Ces machines qui vous veulent du bien
Amélioration des diagnostics médicaux, prolongement de l’autonomie, prévention du suicide : les machines dotées d’une intelligence artificielle sont appelées à révolutionner le domaine de la santé.
L’oeil qui voit tout
Interpréter des images médicales est un art. La preuve : un radiologue bien entraîné peut prendre jusqu’à une semaine pour analyser, puis interpréter une poignée de numérisations 3D du cerveau d’un seul patient. Pour repérer des tumeurs, dont l’apparence varie considérablement, le délai peut être encore plus long, souligne Christian
Desrosiers, professeur à l’École de technologie supérieure de Montréal (ÉTS). « Si l’on tient compte du salaire moyen assez élevé des radiologues, puis du volume d’analyses à effectuer, on se rend compte rapidement qu’on peut faire mieux », explique-t-il.
L’intelligence artificielle (IA) pourrait livrer de meilleures analyses d’images médicales. À force d’être exposée à des clichés de patients, la machine peut les faire parler. Mieux encore : elle est en mesure de capter certaines subtilités qui échappent même à l’oeil du plus expérimenté des cliniciens, soutient Christian Desrosiers. « Contrairement à l’humain, l’ordinateur a la capacité de déceler des patrons dans une série d’images que rien ne semble relier à priori », dit-il. Prudence, cependant : cette technologie est loin d’avoir fait ses preuves. Le jour où des algorithmes assisteront, voire remplaceront des radiologues n’est pas encore arrivé.
Reste qu’elle démontre du potentiel. Ainsi, dans le cadre d’un projet mené en collaboration avec des chercheurs du Centre universitaire de santé McGill, l’IA entraînée par l’équipe de Christian Desrosiers et « emprisonnée » dans un logiciel est parvenue à se prononcer correctement sur la situation de patients atteints d’un cancer du cerveau 80 % du temps. Pour ce faire, elle a distingué des marqueurs prédictifs (la dimension de la tumeur, son emplacement, sa taille…) à partir d’une centaine d’images médicales préalablement annotées à la main par des cliniciens. « L’algorithme a pu reconnaître la maladie, en déterminer le stade, puis dire si le patient se situait en haut ou en bas de la moyenne du taux de survie », précise l’expert.
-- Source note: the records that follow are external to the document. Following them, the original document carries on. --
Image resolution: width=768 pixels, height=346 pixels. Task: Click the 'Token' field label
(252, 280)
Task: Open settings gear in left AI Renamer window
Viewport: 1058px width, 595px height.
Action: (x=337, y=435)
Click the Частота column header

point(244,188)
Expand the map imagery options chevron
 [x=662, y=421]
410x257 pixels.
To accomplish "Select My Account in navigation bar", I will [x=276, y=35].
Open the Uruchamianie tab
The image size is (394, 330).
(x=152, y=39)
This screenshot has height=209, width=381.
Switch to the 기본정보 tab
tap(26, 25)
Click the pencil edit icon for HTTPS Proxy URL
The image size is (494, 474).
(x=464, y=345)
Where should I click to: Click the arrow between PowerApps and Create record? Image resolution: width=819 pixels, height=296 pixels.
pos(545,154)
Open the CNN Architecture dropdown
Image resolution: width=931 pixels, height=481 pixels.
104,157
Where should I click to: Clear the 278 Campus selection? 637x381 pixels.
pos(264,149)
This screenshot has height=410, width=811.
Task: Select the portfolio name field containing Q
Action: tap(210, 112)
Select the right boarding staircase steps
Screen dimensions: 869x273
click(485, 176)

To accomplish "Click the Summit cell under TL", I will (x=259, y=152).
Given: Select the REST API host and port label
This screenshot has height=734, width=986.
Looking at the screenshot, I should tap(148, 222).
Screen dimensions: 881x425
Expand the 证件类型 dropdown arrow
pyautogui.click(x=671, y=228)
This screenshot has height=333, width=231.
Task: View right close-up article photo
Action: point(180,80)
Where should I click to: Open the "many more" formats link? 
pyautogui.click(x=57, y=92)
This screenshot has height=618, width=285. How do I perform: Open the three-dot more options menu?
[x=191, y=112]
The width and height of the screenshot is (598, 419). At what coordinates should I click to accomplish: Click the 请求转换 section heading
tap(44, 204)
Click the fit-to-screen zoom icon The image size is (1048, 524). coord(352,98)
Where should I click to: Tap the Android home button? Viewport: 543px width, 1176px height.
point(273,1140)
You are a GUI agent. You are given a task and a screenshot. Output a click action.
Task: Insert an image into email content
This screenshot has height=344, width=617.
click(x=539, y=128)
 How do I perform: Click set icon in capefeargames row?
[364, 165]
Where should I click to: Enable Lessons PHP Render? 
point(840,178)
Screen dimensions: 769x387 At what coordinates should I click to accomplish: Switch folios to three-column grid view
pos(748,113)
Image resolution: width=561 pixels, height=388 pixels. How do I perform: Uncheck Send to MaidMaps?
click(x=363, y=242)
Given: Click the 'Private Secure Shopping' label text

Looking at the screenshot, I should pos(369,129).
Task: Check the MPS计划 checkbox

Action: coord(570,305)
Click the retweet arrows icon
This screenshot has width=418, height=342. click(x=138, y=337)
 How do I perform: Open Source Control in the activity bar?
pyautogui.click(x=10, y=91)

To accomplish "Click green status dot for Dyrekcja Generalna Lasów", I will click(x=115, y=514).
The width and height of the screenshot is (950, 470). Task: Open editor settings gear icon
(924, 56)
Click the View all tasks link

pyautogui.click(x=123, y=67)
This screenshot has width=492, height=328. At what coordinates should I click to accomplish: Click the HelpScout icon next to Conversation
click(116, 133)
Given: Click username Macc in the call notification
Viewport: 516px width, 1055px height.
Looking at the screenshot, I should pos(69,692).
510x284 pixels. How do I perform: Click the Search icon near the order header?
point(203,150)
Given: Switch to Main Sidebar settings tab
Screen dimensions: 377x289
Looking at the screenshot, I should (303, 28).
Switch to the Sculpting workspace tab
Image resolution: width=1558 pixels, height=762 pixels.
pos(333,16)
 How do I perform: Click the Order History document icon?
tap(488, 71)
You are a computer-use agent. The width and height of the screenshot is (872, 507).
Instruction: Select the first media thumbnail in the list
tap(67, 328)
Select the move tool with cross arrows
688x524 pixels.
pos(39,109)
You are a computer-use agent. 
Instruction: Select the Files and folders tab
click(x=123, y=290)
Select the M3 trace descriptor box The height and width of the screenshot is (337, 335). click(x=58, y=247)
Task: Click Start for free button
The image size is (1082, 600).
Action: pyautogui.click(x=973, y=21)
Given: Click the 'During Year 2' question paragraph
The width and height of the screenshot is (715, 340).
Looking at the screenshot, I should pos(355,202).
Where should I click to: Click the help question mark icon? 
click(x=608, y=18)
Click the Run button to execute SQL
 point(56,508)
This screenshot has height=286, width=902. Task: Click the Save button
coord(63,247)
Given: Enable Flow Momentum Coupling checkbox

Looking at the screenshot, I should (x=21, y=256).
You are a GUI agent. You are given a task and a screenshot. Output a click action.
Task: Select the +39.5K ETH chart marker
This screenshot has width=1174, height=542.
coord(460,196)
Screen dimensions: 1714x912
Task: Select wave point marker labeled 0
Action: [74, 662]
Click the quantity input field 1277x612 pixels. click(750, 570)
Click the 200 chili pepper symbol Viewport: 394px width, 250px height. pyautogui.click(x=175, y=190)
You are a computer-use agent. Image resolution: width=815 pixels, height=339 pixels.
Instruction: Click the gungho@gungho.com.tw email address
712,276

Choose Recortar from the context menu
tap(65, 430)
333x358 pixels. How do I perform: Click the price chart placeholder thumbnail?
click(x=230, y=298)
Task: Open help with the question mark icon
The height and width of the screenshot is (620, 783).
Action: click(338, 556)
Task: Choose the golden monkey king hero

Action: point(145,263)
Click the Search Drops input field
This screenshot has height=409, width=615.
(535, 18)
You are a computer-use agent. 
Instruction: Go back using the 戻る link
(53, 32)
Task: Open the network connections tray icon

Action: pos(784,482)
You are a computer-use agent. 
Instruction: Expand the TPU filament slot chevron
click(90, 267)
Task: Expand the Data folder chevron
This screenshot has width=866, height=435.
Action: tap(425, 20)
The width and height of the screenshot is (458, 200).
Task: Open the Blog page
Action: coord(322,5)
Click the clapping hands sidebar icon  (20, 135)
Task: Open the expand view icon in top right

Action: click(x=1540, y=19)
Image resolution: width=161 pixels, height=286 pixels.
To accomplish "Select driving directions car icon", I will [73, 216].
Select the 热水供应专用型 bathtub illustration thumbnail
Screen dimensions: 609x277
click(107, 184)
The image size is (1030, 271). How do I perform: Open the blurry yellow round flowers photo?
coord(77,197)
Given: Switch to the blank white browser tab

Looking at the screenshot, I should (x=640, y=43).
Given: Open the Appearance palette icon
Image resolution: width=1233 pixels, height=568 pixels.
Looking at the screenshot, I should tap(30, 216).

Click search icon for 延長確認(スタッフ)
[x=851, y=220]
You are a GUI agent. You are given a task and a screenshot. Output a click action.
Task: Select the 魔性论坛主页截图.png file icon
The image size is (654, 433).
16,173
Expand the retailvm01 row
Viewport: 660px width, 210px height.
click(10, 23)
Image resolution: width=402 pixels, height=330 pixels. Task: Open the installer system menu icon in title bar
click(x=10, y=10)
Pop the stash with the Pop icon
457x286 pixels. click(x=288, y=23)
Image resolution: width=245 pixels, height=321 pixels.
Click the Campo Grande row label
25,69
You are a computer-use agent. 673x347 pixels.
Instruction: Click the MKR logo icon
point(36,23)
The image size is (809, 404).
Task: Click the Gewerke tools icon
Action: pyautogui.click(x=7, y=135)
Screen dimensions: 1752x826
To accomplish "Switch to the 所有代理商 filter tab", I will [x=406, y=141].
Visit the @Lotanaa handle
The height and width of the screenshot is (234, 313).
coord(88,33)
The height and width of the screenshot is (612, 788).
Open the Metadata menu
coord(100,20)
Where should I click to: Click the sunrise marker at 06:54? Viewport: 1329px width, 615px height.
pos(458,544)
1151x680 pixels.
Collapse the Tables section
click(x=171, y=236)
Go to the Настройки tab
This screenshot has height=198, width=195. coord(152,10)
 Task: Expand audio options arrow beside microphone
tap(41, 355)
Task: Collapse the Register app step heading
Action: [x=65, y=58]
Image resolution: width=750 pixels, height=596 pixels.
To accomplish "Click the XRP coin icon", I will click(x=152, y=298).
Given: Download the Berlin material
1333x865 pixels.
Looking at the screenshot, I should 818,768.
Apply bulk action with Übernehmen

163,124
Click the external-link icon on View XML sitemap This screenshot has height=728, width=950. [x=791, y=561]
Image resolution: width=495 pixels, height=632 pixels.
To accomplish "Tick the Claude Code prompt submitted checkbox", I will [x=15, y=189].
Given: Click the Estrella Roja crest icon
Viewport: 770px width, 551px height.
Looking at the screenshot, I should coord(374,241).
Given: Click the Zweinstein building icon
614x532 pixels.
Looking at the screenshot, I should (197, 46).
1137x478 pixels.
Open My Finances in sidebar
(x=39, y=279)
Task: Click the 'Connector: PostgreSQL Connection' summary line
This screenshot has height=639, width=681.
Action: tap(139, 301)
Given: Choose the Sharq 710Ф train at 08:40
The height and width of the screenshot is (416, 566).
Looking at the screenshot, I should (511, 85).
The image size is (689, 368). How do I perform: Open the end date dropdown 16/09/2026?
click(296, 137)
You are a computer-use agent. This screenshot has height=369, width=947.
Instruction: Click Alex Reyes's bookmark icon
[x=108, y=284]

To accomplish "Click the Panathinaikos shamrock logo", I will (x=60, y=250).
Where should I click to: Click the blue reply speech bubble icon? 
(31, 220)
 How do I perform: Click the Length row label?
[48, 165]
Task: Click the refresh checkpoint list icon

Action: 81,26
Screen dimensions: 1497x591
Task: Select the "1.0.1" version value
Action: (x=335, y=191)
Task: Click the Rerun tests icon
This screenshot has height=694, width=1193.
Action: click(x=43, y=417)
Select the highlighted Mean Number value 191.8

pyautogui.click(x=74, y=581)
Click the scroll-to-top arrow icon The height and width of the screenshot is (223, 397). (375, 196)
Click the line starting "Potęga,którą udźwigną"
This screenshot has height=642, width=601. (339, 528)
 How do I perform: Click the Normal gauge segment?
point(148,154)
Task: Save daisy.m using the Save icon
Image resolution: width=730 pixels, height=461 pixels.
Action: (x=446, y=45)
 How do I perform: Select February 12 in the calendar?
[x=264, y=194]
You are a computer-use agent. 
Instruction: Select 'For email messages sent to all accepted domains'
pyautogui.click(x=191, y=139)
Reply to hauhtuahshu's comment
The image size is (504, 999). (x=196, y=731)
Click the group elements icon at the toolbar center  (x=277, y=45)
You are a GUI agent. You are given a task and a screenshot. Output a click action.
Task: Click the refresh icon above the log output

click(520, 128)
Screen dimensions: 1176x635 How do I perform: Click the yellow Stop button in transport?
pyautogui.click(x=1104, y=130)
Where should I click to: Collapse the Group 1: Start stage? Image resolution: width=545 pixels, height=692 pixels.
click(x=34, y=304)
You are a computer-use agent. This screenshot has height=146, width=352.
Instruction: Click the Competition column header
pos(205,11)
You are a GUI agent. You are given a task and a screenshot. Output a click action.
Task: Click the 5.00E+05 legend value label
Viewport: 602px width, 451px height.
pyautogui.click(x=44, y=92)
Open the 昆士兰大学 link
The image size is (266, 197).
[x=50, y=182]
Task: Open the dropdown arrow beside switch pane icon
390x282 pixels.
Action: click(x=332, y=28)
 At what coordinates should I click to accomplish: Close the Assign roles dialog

Pour atteindre un score proche de 100 %, des milliers de clichés auraient été nécessaires. Or, de tels jeux de données n’existent pas au Québec à l’heure actuelle. « Ce n’est pas qu’il manque d’images médicales à analyser, mais bien qu’elles ne sont pas nécessairement annotées », nuance Christian Desrosiers, qui compte néanmoins sur de vastes bases de données ouvertes, comme l’UK Biobank, afin de pallier ce problème.